Twelve Reasons Why Denver Is the Best Place to Live in the U.S.
Today US. News & World Report unveiled its annual Best Places to Live rankings for cities in the United States — and Denver is #1 for 2016. That the Mile High City rated the top spot isn't that surprising, though, considering that Denver has been one of the country's "cool cities" for years.
In fact, even before recreational marijuana was legalized here, people were high on the Mile High City. William Frey, senior fellow of the Metropolitan Policy program for the Brookings Institution, parsed the numbers from the U.S. Census Bureau's American Community Survey and determined that from 2008 through 2010, more young adults between the ages of 25 and 34 moved here than any other city.
Here's the U.S. News & World description of winning Denver:
Founded in the mid-1800s as a mining hub during the gold rush, Denver has come a long way since its Wild West days. Over time, its citizens have evolved from gun-slinging gamblers into an easygoing crowd of ambitious, progressive-minded fitness fanatics and nature lovers who are eager to push the envelope on everything from civil rights to drug laws. Nicknamed the Mile High City for its 5,280-foot elevation (although officially reported as 5,279 feet), Denver's location at the base of the Rocky Mountains provides a gateway to a slew of outdoor pursuits, although it is probably best known for its devout ski and snowboard enthusiasts.
To clarify a common misconception, Denver is not a mountain town. It actually takes at least an hour to drive to the Rockies. But there are some great places for recreating within a 30-minute drive of downtown, such as Red Rocks Park and Cherry Creek State Park.
Some might say that the city is experiencing a gold rush of a different color: green. After Colorado residents voted to legalize recreational marijuana in 2012, Denver has seen a surge in cannabis-related commerce, from dispensaries to magazines to high-tech paraphernalia like vaporizers, rolling papers, lotions and storage containers – and the industry is just gaining speed.

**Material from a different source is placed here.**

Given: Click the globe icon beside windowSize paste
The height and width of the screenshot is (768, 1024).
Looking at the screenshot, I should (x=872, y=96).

To come up with the rankings, the magazine studied 100 cities for their desirability, value, job market, quality of life, net migration and, apparently, access to marijuana; Denver ranked 7.8 on a scale of 10. (Desirability was an almost perfect 9.9, but Denver got dinged a bit for quality of life.)

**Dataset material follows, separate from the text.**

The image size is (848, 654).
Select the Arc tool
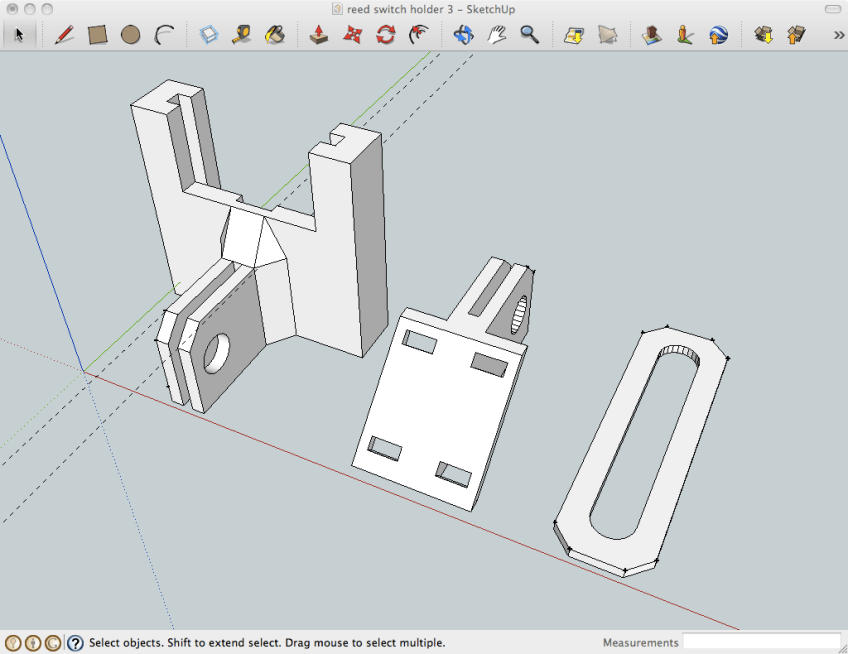[164, 35]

We used a different scale when coming up with our own Twelve Reasons Why Denver Is the Best Place to Live:
12. You can wear flannel ironically or un-ironically.
11. Anyone can join the Mile High Club.
10. The cultural conglomeration in the Golden Triangle includes the Denver Public Library, with awesome views and the awe-inspiring free programs.
9. Downtown Denver doesn't shut down after 6 p.m., like the downtowns of so many other cities.
8. Trucks and vendors peddle their wares to the let-out crowd, while breakfast-burrito salesmen knock on just about every office door each morning.
7. Green chile might have gotten its start in New Mexico, but it reached its peak in Denver, where it's best enjoyed smothering a Mexican hamburger, which was definitely invented here (unlike the much-touted cheeseburger).
Greetings Tour created this "Greetings from Denver" mural outside of Denver Beer Co.
6. The independent arts and music scenes are vibrant...and if you can't earn a living here, at least you can enjoy the show!
5. Denver offers every kind of free public-park option: dog parks, skate parks, bike parks, walking parks, grassy parks, gay parks...and, above all, Red Rocks.
4. Matt Stone and Trey Parker proved you don't have to graduate from the University of Colorado to hit it big on the small screen...and then make fun of Mormons on Broadway.
3. Denver enjoys 300 days of sunshine — if you're fairly liberal with your definition of sunshine — which quickly melt the snow in the city while keeping the white stuff on the peaks.
2. The Front Range is on the front line of this country's beer production, frequently clocking in at number one for craft beer...
1. And Colorado is certainly the only state whose governor got his start in the public eye as a bar owner.